- [Saved data entries]:
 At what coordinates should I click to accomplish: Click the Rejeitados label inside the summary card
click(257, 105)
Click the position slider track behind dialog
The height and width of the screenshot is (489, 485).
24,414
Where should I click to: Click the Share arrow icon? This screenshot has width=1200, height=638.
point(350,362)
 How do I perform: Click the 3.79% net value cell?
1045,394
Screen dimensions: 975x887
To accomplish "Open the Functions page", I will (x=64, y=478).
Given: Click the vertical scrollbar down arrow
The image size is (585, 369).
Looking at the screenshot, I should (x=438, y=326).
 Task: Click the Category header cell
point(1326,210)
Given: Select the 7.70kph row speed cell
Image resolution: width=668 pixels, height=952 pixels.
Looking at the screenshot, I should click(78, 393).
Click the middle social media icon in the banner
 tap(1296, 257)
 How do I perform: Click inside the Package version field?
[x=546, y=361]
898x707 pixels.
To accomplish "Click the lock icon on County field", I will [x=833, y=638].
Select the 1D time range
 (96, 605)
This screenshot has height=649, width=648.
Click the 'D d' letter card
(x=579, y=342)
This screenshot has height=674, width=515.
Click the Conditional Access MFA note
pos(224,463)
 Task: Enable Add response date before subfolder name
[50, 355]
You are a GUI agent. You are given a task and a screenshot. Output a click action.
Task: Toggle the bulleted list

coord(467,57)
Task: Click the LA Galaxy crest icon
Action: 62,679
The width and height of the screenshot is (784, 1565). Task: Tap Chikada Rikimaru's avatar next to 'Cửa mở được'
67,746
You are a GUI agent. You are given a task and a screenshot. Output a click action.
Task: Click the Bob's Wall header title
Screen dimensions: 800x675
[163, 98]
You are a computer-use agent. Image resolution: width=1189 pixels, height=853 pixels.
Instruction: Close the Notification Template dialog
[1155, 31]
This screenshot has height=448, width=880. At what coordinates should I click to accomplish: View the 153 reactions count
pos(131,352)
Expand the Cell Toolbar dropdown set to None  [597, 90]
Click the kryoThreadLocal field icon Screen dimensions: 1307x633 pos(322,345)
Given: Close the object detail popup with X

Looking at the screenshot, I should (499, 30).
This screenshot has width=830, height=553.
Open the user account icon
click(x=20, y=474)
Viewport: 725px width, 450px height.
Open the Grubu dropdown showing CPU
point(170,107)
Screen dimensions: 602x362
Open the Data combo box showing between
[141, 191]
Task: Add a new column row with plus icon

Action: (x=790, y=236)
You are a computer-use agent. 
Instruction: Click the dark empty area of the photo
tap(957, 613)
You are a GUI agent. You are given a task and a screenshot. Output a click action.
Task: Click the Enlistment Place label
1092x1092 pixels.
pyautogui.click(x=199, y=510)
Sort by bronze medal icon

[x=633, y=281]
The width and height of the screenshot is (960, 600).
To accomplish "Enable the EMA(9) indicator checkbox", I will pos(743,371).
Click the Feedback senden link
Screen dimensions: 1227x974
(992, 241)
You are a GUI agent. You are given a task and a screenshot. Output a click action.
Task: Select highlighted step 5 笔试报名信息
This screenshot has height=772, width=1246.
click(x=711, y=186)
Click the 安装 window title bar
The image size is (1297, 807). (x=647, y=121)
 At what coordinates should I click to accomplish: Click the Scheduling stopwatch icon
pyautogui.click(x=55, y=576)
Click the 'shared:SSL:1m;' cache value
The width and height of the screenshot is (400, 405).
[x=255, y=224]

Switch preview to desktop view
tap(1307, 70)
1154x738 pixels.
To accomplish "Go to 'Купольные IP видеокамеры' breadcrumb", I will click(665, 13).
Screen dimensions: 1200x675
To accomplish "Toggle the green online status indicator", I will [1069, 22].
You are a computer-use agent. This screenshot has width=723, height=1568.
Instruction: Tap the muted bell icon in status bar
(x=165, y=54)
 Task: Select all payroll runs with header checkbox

- [Task details]: Transcribe all of the records above without altering anything.

- [Task result]:
 At what coordinates should I click to accomplish: Click the Rejeitados label inside the summary card
click(257, 105)
Click the position slider track behind dialog
The height and width of the screenshot is (489, 485).
24,414
Where should I click to: Click the Share arrow icon? This screenshot has width=1200, height=638.
point(350,362)
 How do I perform: Click the 3.79% net value cell?
1045,394
Screen dimensions: 975x887
To accomplish "Open the Functions page", I will (x=64, y=478).
Given: Click the vertical scrollbar down arrow
The image size is (585, 369).
Looking at the screenshot, I should (x=438, y=326).
 Task: Click the Category header cell
point(1326,210)
Given: Select the 7.70kph row speed cell
Image resolution: width=668 pixels, height=952 pixels.
Looking at the screenshot, I should click(78, 393).
Click the middle social media icon in the banner
 tap(1296, 257)
 How do I perform: Click inside the Package version field?
[x=546, y=361]
898x707 pixels.
To accomplish "Click the lock icon on County field", I will [x=833, y=638].
Select the 1D time range
 (96, 605)
This screenshot has height=649, width=648.
Click the 'D d' letter card
(x=579, y=342)
This screenshot has height=674, width=515.
Click the Conditional Access MFA note
pos(224,463)
 Task: Enable Add response date before subfolder name
[50, 355]
You are a GUI agent. You are given a task and a screenshot. Output a click action.
Task: Toggle the bulleted list

coord(467,57)
Task: Click the LA Galaxy crest icon
Action: 62,679
The width and height of the screenshot is (784, 1565). Task: Tap Chikada Rikimaru's avatar next to 'Cửa mở được'
67,746
You are a GUI agent. You are given a task and a screenshot. Output a click action.
Task: Click the Bob's Wall header title
Screen dimensions: 800x675
[163, 98]
You are a computer-use agent. Image resolution: width=1189 pixels, height=853 pixels.
Instruction: Close the Notification Template dialog
[1155, 31]
This screenshot has height=448, width=880. At what coordinates should I click to accomplish: View the 153 reactions count
pos(131,352)
Expand the Cell Toolbar dropdown set to None  [597, 90]
Click the kryoThreadLocal field icon Screen dimensions: 1307x633 pos(322,345)
Given: Close the object detail popup with X

Looking at the screenshot, I should (499, 30).
This screenshot has width=830, height=553.
Open the user account icon
click(x=20, y=474)
Viewport: 725px width, 450px height.
Open the Grubu dropdown showing CPU
point(170,107)
Screen dimensions: 602x362
Open the Data combo box showing between
[141, 191]
Task: Add a new column row with plus icon

Action: (x=790, y=236)
You are a computer-use agent. 
Instruction: Click the dark empty area of the photo
tap(957, 613)
You are a GUI agent. You are given a task and a screenshot. Output a click action.
Task: Click the Enlistment Place label
1092x1092 pixels.
pyautogui.click(x=199, y=510)
Sort by bronze medal icon

[x=633, y=281]
The width and height of the screenshot is (960, 600).
To accomplish "Enable the EMA(9) indicator checkbox", I will pos(743,371).
Click the Feedback senden link
Screen dimensions: 1227x974
(992, 241)
You are a GUI agent. You are given a task and a screenshot. Output a click action.
Task: Select highlighted step 5 笔试报名信息
This screenshot has height=772, width=1246.
click(x=711, y=186)
Click the 安装 window title bar
The image size is (1297, 807). (x=647, y=121)
 At what coordinates should I click to accomplish: Click the Scheduling stopwatch icon
pyautogui.click(x=55, y=576)
Click the 'shared:SSL:1m;' cache value
The width and height of the screenshot is (400, 405).
[x=255, y=224]

Switch preview to desktop view
tap(1307, 70)
1154x738 pixels.
To accomplish "Go to 'Купольные IP видеокамеры' breadcrumb", I will click(665, 13).
Screen dimensions: 1200x675
To accomplish "Toggle the green online status indicator", I will [1069, 22].
You are a computer-use agent. This screenshot has width=723, height=1568.
Instruction: Tap the muted bell icon in status bar
(x=165, y=54)
 Task: Select all payroll runs with header checkbox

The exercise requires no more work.